Stoeffler's Elucidatio is one of the most beautiful and widely read books on the astrolabe. Certainly, the construction principles and possible applications presented in the work in an extremely instructive manner contributed decisively to the spread of the instrument in Europe. Until 1620, 16 editions and also a French translation (Paris 1556, 1560) were published.

Until the 17th century, the astrolabe planisphaerium (translated: "starfinder") often served as a didactic aid for astronomical instruction and was used primarily for the purposes of time determination and astrology.
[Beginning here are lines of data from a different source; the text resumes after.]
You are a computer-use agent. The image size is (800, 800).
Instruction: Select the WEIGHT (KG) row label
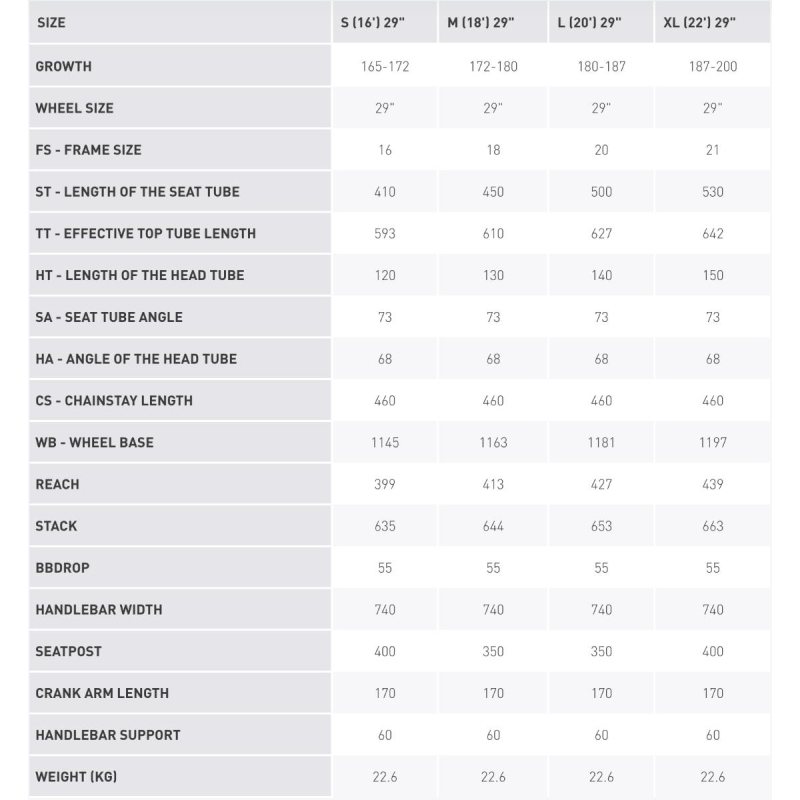76,777
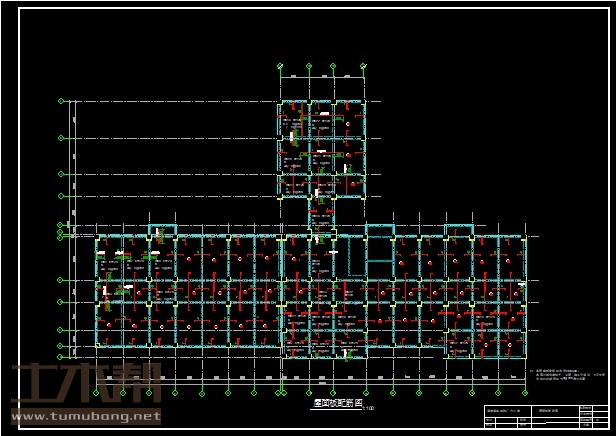Click the bottom-right corner of the main building outline
616x436 pixels.
(x=524, y=356)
It consists of the following parts: A thicker brass plate, the mater astrolabii, is provided with a graduation on the outermost edge (limbus) and a recess on the inside. A flat disc, the tympanum, can be inserted here. On the tympanum are engraved the tropics of Capricorn and Cancer, the celestial equator, the almucantarates (parallels of altitude) and azimuths (vertical circles intersecting the almucantarates at right angles) for the observer's horizon in stereographic projection . This has two main characteristics:

1. every circle is shown as a circle. Great circles that pass through the projection centre appear as straight lines.

2. the angles remain the same (true-angle projection).